Beautiful and fast, five of these pups call Schroeder, MN, "home." That's where they live with pro mushers Rita and Bill Wehseler. Rita kindly agree to let me train with these amazing athletes in 2012 so I can step up my mushing skills and try out a race or two. Ginsberg is the only city boy in the crew. He lives in Minneapolis with me, at the 44th Street Accidental MicroKennel.
Penya is extraordinary. She's a highly trained lead dog who has finished John Beargrease Marathons, no easy task. She is incredibly eager to please, efficient, and easygoing. One of my favorite things about Penya is how, when we stop to rest, she plops herself down AND keeps the line tight. She keeps a close eye on the team, looking for clues as to what's next. She has a wonderful, thick luxurious coat and a petite face and petite paws. I greet her first when I arrive and she knows I'm usually packing treats. But even when I'm not, she greets me happily and roles on her back for belly rubs. Such a hard working girl, I never see her slack off. She's been an excellent teacher for me.
Nickname: I like to call him "Coltish Boy"
Colt is the biggest pup on our team. He's leggie and lanky and has a sweet, innocent face and a puppyish disposition. He can be a little shy at first, but he warns up fast. He and Penya run beautifully together in lead, often matching each other's stride. He works very hard to follow commands, and definitely looks to Penya for cues. Another hard-working pup who is ready to go any time!
Lydia is my talker. She's also an energizer bunny and probably the most affectionate pup on the team. She'll wrap herself around you in seconds flat. When I'm scooping in the dog yard, she keeps up a constant "rrrr, rrrr, rrrrwoof, rrr, rrrr, rrr" as if to remind me she's still there. She's all business in harness and would go forever, given the opportunity. This girl looks at you with such loving eyes, you cannot help but fall in love with her, even when you'd like her to quiet down. Her work ethic never ceases to amaze me. She never questions anything, and she gives 100%. She's one of my "jumping beans," pups that just go slamming into their harness and literally levitate to get going.

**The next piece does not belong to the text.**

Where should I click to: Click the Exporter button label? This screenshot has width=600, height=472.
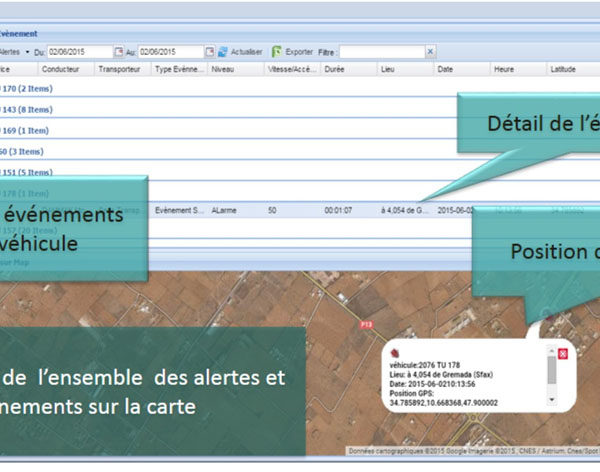point(299,51)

Ah, Greyling, my shy girl. It's taken a while to win her trust, but win it I have. She's incredibly submissive and nonthreatening and I still have a hard time getting her to take treats from my hand. But when I arrive to run the team, she'll now come right up to me for a little loving. Her fur is incredibly soft and silky and her build is lithe and elegant. In harness, she's another of my jumping beans (a cheerleader) who really doesn't want to pause too long for rest stops. I don't believe I've ever heard her bark. But maybe that's because some of the other pups are louder. She has a gorgeous trot, with almost a wolf-life quality about her.
This girl stole my heart from day one. She is calm and loving and playful. Of all the pups, I believe she has the most incredible work ethic, never slowing down even when she's thirsty or has nicked her nail. Another of the "jumping beans," Elias will practically scream to get going after we take a rest. And she also likes to let me know I shouldn't forget about her when I'm working in the dog yard. Elias and I have a very sweet bond, and she loves to snuggle and wedge her head between my leg and her house. She drinks more water than any of the other pups, and is always eager to have another treat. Her gorgeous blue eye is also a parti-eye, with smudges of brown around the top. Sometimes she reminds me of a pit bull, with her solid build and wide face. But she is all Alaskan husky. I like t think of her as Miss Congeniality because she is so friendly when a new pup is in the dog yard.
Nickname: Gins (hard "g" sound)
Namesake is poet Alan Ginsberg, from Shannon Miller's Writers Litter (2010)
Pedigree: Gwennie (J Barron) x Jack (S Miller)
Male: 1/4 Seppala + 3/4 Alaskan Husky
Ginsberg turns 2 on January 2, 2012. When we began training, Gins was a little surprised about what was expected of him. He kept looking back over his shoulder at me, as if asking whaththeheck? But he has had such impeccable mentors with THREE BLUE EYES that it didn't take long for him to make sense of what was going on. He is so solid in wheel, I'm amazed. His tugline is always tight, his focus laser-sharp now, and his work ethic amazing. Because I've worked with him since he was a puppy and he knows me well, I'd like to try him in lead at some point. But for now, I like that he's taking his job so seriously and performing very well. When we first started passing practice, he kept his focus and did not try to interact with the other dogs. I think that's pretty good for a pup that is essentially a "yearling." I can't wait to see what else he learns, shows me, and teachers me.